It’s the first Wednesday of the month again, time for a post for the Insecure Writer’s Support Group.
Racial diversity in fiction – I wrote about this controversial topic before. Unfortunately, it raises its head again and again, in different guises. Sometimes, it is a book reviewer demanding more colored non-European heroes. Sometimes, it is a colored writer condemning her fellow white writer for ‘cultural appropriation and stereotyping,’ when the aforementioned white writer dared to write about a colored character in the ‘wrong’ way. No matter where you turn, someone is unhappy.

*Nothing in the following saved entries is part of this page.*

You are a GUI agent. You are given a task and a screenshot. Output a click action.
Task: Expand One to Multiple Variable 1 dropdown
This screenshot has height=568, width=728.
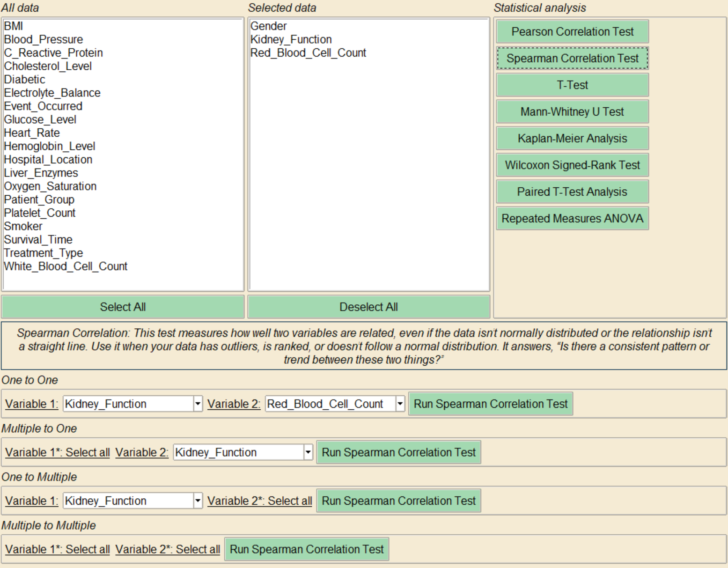(x=198, y=501)
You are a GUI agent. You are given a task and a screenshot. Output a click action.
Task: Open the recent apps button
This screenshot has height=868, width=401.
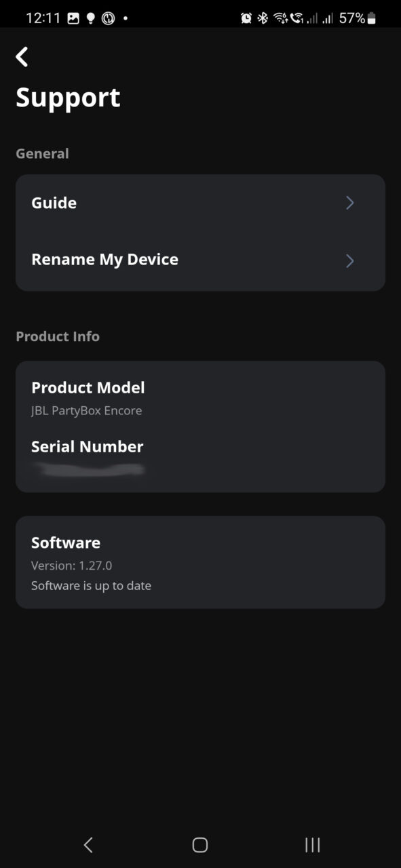312,844
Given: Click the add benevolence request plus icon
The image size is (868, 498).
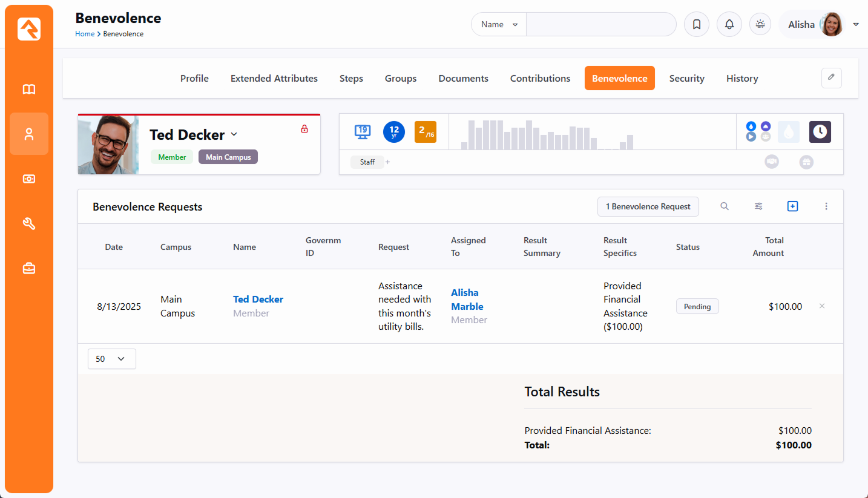Looking at the screenshot, I should coord(792,206).
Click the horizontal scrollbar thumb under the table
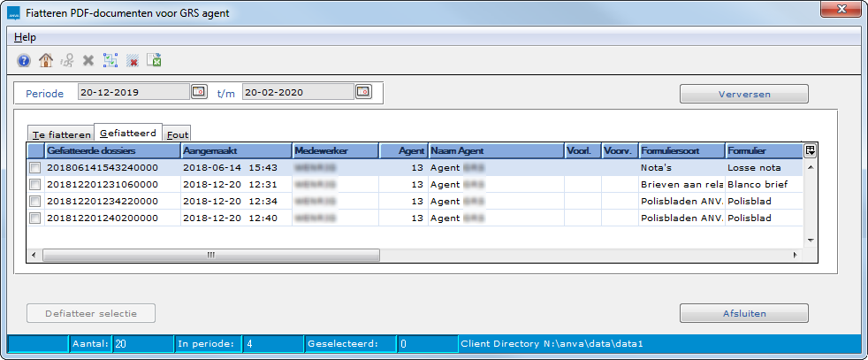This screenshot has height=360, width=868. click(210, 255)
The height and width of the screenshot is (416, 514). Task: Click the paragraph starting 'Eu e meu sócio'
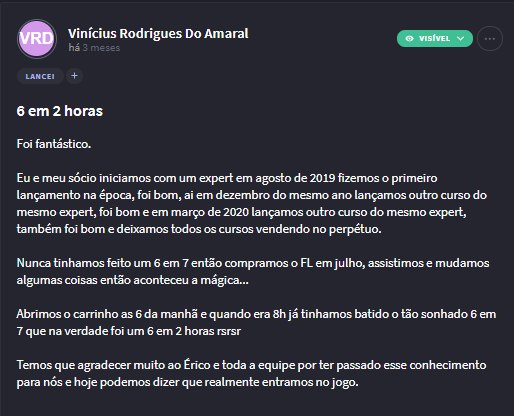click(252, 203)
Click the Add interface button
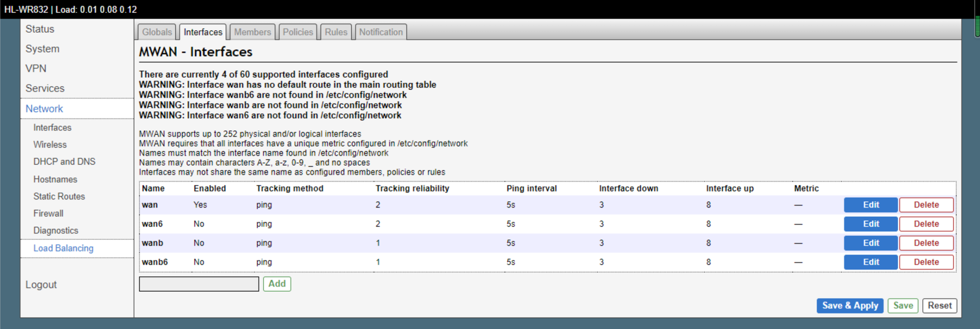 [277, 284]
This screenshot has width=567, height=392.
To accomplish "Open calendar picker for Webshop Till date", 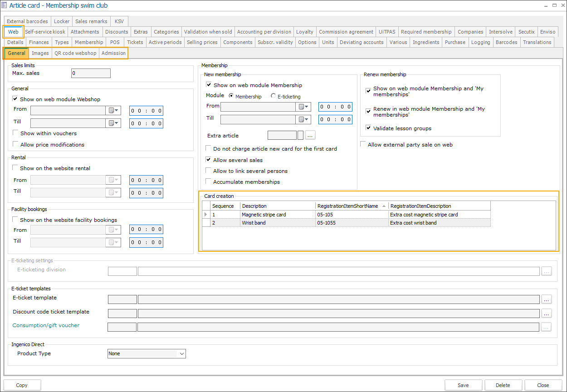I will pyautogui.click(x=113, y=123).
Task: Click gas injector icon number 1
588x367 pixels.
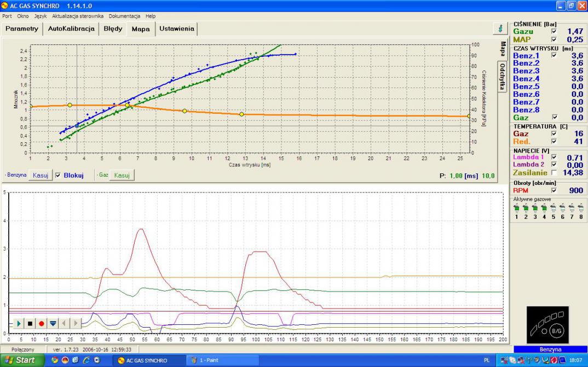Action: coord(516,208)
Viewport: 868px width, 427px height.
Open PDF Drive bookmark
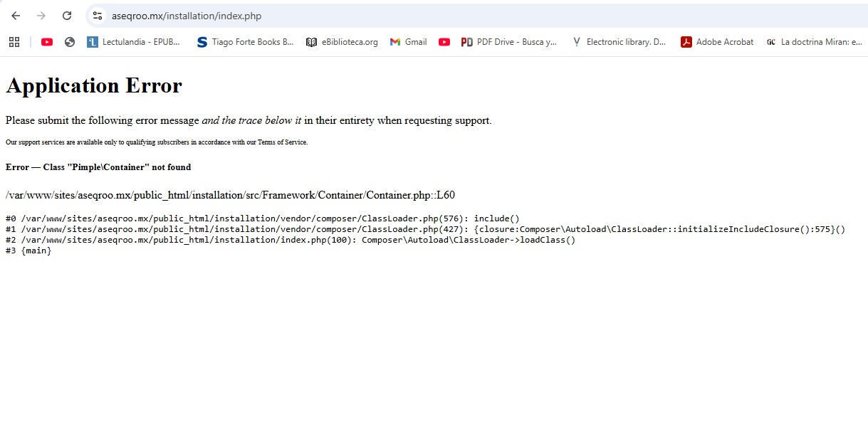(509, 42)
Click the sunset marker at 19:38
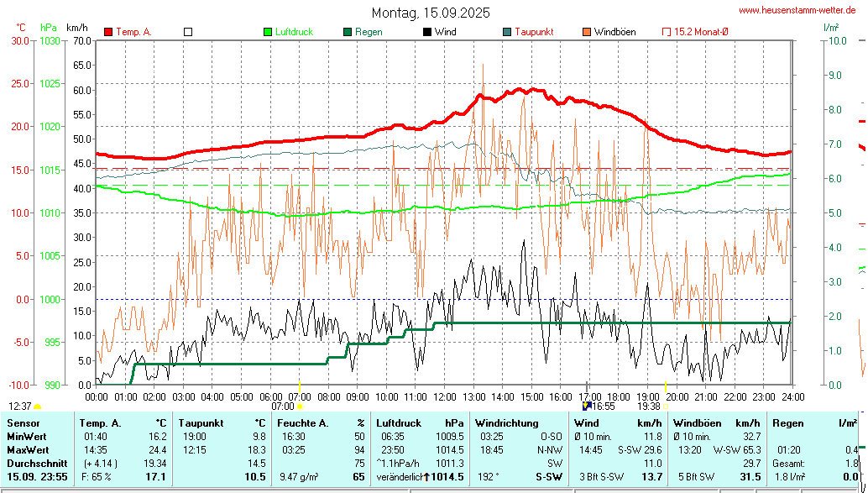This screenshot has height=493, width=868. point(666,406)
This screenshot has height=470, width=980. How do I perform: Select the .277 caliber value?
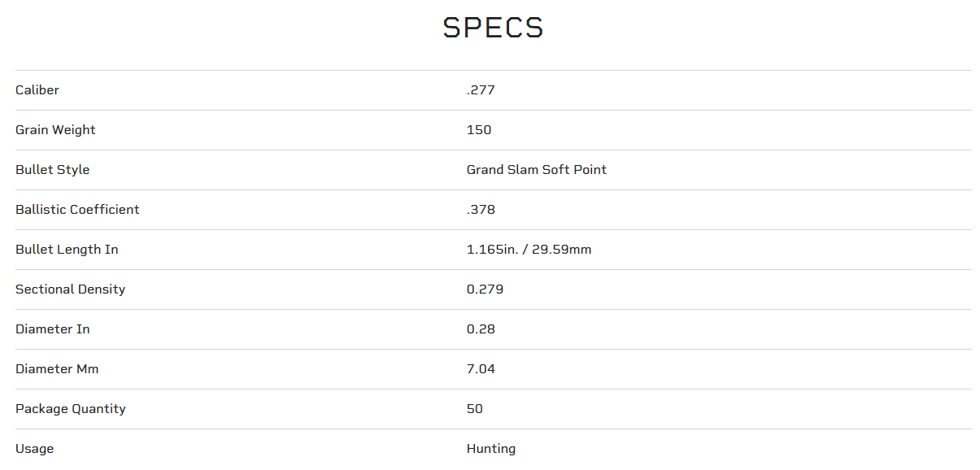click(481, 90)
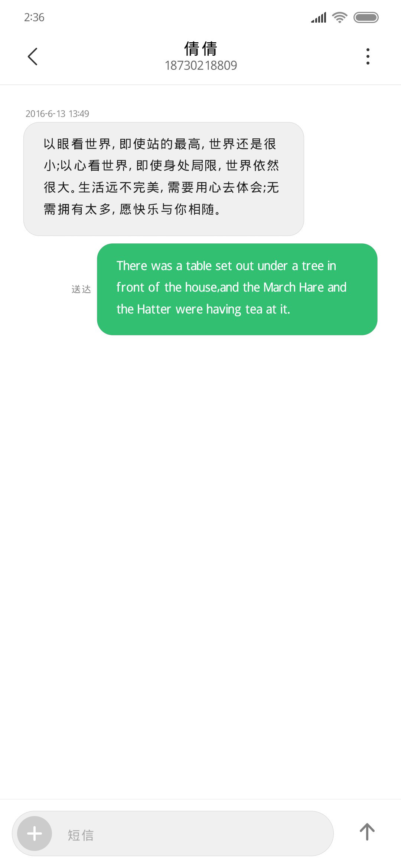Tap contact name 倩倩 in header
Viewport: 401px width, 868px height.
(x=201, y=49)
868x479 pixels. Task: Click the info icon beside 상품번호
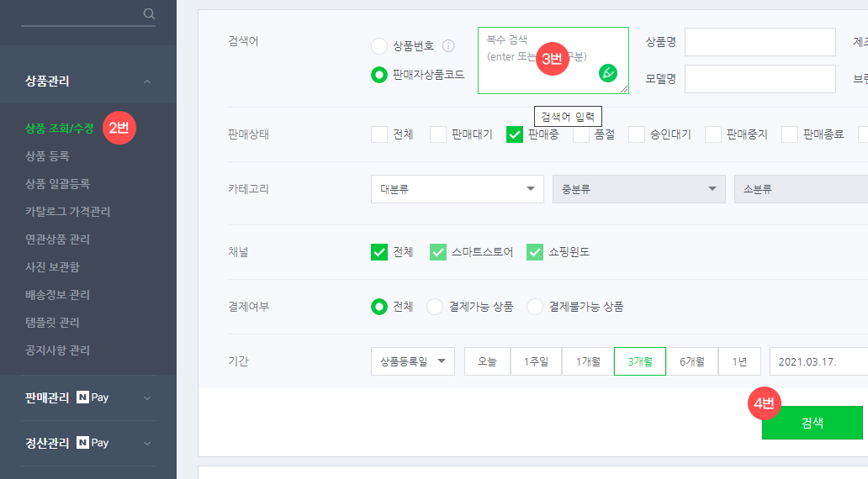(x=448, y=45)
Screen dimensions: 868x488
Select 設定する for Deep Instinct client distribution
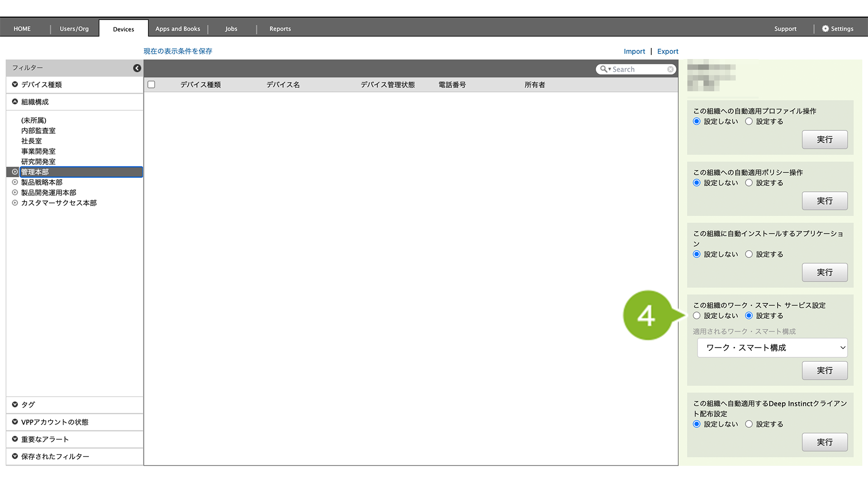point(749,424)
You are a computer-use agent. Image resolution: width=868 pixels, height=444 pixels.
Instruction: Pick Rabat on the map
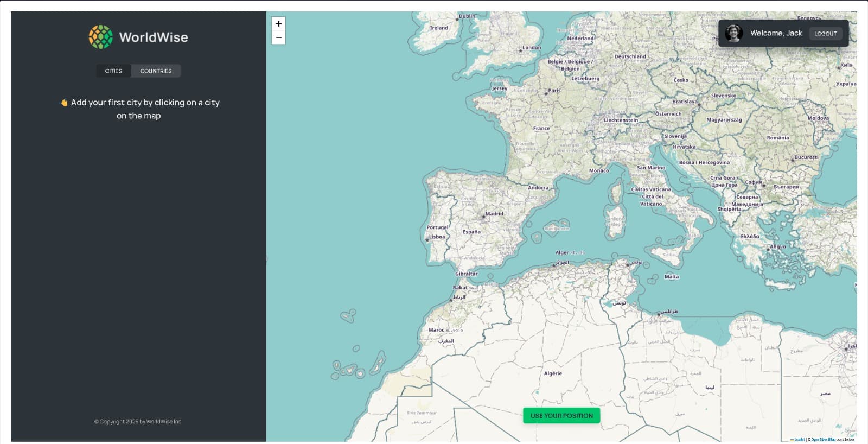tap(460, 288)
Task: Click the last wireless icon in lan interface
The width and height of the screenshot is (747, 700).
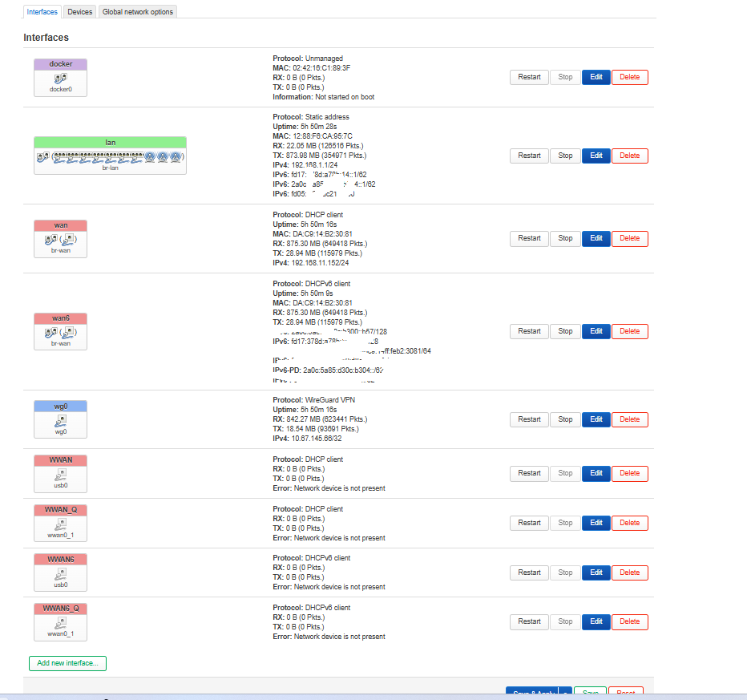Action: pyautogui.click(x=176, y=157)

I think, the only guiding principle for any writer should be their imagination. Whether they see their characters as white or brown or green with wings, they should write their story the way their muse demands. Inspiration can’t be forced. Nobody should judge a writer for her fiction’s diversity level or the way she perceives her characters. The story belongs to her. The only issue under discussion should be the quality of writing, not the peculiarity of the author’s vision. (Of course, I’m not talking about outright racism, just the characters’ appearance.)
But while a writer writes what is close to her heart, a reader could enrich the story by his own interpretation. After all, reading a book is like staging a show inside your head, with one spectator and one casting director – you, the reader. You could cast anyone for any role. The choice of the hero’s skin color is yours.
Take J.R.R. Tolkien, for example. If Aragorn had dark skin or Asian eyes, would his actions change? No. Tolkien wrote Aragorn as heroic and compassionate. The color of his skin was irrelevant to the story. I don’t remember exactly how much space Aragorn’s description takes in the three volumes of The Lord of the Rings, but I’m sure it’s no more than a few lines in about fifteen hundred pages. Couldn’t the readers disregard those lines and assign Aragorn any color they wished? If they can’t or don’t want to, if they prefer to see him white, like Viggo Mortensen from the movie, it’s not the writer’s fault.
Classical ballet has the right approach to this concept. When Swan Lake or Sleeping Beauty were first choreographed in the end of the 19th century, the choreographers envisioned the heroes white. Nobody specified the performers’ skin color, but at the time, there were no other ballet dancers but white.
Now the situation changed, and the ballets changed with it. Chinese ballerina Yuan Yuan Tan danced Odette from Swan Lake, and everybody was delighted. Carlos Acosta, a Cuban-born, brown-skinned ballet superstar, performed the assorted classical ballet princes, who were originally assumed white, and the public loved him. The ballet roles are cast according to the skill levels. Skin color has nothing to do with it.
It’s up to you, the reader, how you see the heroes of the stories you read. Don’t you agree?